Data records
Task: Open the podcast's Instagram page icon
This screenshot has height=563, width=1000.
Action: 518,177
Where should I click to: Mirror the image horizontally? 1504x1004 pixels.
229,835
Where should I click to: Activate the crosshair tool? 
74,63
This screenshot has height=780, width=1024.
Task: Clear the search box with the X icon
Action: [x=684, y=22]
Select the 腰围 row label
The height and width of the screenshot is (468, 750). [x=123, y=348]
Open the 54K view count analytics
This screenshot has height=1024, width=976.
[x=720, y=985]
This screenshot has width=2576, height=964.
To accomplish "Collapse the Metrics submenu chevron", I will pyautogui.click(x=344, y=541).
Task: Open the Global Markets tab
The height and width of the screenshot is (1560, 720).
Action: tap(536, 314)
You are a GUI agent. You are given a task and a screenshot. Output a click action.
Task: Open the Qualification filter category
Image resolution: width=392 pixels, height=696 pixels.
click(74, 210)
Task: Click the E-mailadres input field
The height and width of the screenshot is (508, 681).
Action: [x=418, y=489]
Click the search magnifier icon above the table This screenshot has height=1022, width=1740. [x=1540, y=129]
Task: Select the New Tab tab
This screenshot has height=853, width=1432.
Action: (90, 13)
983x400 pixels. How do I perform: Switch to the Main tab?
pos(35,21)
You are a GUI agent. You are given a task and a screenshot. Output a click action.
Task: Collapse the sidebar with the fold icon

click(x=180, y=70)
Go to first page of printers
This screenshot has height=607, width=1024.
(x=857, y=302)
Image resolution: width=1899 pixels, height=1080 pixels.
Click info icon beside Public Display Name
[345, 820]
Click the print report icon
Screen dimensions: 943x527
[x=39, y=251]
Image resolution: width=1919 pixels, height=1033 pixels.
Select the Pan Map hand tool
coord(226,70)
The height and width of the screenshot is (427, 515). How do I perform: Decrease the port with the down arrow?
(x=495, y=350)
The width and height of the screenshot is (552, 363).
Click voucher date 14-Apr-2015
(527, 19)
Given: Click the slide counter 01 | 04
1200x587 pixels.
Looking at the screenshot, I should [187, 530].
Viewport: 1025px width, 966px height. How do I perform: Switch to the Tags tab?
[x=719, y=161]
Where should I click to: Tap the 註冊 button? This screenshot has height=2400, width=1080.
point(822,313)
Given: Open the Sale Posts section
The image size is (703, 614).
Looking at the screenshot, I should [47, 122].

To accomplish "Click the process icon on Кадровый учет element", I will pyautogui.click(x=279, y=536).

**Exercise prompt:**
Scan the entries above and show each line that contains the word "will".

**Answer box:**
To accomplish "Collapse the Metrics submenu chevron", I will pyautogui.click(x=344, y=541).
To accomplish "Click the process icon on Кадровый учет element", I will pyautogui.click(x=279, y=536).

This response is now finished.